In accordance with another aspect of the present invention, there is provided an overall improvement in the system by providing a system and process in which the same transfer vessel can be employed for introducing solids into and withdrawing solids from a reactor, and in particular a high pressure reactor.
In accordance with still another aspect of the present invention, there is provided an improved solids addition and withdrawal system and process which provide for both heating of solids prior to being added to a reactor, and cooling of the solids prior to being withdrawn from the system.
In accordance with yet another aspect of the present invention, there is provided improved sequencing for the addition and withdrawal of solids from a reactor.

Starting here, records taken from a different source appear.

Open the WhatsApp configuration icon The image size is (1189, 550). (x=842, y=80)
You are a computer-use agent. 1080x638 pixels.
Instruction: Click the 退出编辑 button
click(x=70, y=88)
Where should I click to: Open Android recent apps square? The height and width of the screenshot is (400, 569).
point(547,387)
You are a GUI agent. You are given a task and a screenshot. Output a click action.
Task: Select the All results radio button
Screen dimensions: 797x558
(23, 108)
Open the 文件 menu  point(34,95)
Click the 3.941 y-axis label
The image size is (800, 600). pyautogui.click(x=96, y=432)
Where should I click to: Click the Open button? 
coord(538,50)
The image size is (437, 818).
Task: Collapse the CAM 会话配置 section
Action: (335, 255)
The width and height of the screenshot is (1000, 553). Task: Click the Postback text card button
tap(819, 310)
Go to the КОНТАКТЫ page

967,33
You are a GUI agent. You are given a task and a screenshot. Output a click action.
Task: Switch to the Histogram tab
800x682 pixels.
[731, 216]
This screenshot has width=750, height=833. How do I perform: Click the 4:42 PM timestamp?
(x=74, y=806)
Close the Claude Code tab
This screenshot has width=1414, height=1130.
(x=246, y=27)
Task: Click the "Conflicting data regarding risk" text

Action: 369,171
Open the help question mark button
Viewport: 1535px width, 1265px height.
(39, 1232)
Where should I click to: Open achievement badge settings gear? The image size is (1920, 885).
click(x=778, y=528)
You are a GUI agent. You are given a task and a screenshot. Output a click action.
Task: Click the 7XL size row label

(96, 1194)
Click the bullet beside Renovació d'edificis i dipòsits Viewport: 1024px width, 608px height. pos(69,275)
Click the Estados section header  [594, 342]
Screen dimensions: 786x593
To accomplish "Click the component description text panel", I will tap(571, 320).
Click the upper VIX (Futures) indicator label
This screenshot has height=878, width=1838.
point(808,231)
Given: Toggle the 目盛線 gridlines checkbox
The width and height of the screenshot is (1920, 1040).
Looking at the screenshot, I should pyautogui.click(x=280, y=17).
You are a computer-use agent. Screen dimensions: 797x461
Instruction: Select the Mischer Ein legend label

More particularly, there is provided a system and process wherein during addition of solids, the flow of the slurry of solids in transport liquid is controlled by maintaining a predetermined flow rate of transport liquid to the transfer vessel, without changing such flow rate in response to pressure changes in the transport liquid. In this manner, the solids are added without imposing and controlling the pressure difference between the transfer vessel and reactor. In this manner, the velocity of the slurry can be effectively controlled so as to minimize saltation and/or erosion. Moreover, in such transfer, in accordance with a preferred embodiment, the solids are transferred from the transfer vessel by introducing a portion of the transport liquid directly into the bottom of the vessel and the remainder above the solids in the vessel and the concentration of solids in the liquid removed from the vessel is controlled by proportioning the respective introduction of liquid into the bottom and top of the vessel.
In addition, in the system, there is provided an improvement in the control of the rate of withdrawal of solids including reaction liquid from a reactor wherein the solids are slurried in a transport liquid by regulating the flow of transport liquid and reaction liquid removed from the catalyst withdrawal system so as to maintain either a predetermined flow rate or to maintain a predetermined temperature of the transport liquid containing slurried withdrawn solids. In this manner, the concentration of solids in the transport liquid is controlled.
In addition, there is provided an improvement in the addition and withdrawal of solids by providing separate systems for heating and cooling the solids in a solids transfer vessel, and by providing in the cooling system, a closed loop cooling system whereby temperature cycling is avoided and the impact of the cooling cycle, on remaining portions of the system, is minimized and/or eliminated.
Furthermore, there is provided a process and system wherein the liquid used for transporting the solids to a reactor is a hot transport liquid, wherein the heated or hot transport liquid is provided in a heated condition from the overall reaction system and wherein the transport liquid is returned to the reaction system. Similarly, the liquid which is employed for washing solids is provided from the overrall reaction system, and after use, the washing liquid may be returned to the reaction system.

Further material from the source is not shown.